Abstract
Background:
Atrial fibrillation (AF) is common in patients with transthyretin cardiac amyloidosis (ATTR-CA). The optimal strategy to prevent strokes in patients with ATTR-CA and AF is unknown.
Objectives:
To compare outcomes in patients with ATTR-CA and AF treated with warfarin versus novel oral anticoagulants (NOACs).
Methods:
This study was a retrospective analysis of patients with ATTR-CA stratified by presence or absence of AF and anticoagulation therapy. The primary outcome included a time to event analysis for the combined outcomes of stroke, transient ischemic attack (TIA), major bleed, or death.
Results:
Of 290 patients, 217 patients (74.8%) had AF. Of those with AF (n=217), 78 (35.9%) patients received warfarin compared with 116 (53.5%) patients who received NOACs. There were 17 thrombotic events, all in those diagnosed with AF compared with none in the patients without AF (p=0.01). Over a mean follow-up of 2.4 years (range 0.1–12) there was no difference in primary outcome between those with AF treated with warfarin compared with NOACs (p=0.35).
Conclusion:
Patient with ATTR-CA and AF are at increased risk for stroke compared to patients with ATTR-CA and without AF. Thrombotic events and major bleeds did not differ between those who received warfarin and NOACs.

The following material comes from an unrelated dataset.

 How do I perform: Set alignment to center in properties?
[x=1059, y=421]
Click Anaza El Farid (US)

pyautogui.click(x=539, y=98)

Keywords: anticoagulation, atrial fibrillation, cardiac amyloidosis, transthyretin, stroke
Introduction
There are two main types of transthyretin cardiac (ATTR-CA): wild type transthyretin amyloidosis (ATTRwt), and hereditary transthyretin amyloidosis (ATTRv), [1,2]. Among subjects with ATTR-CA, atrial fibrillation (AF) is the most common sustained arrhythmia, affecting 20–70% of patients [3–8]. Anticoagulation is a key tenant of management in atrial fibrillation, but equivalence of warfarin and novel oral anticoagulants (NOACs) is unknown in this population.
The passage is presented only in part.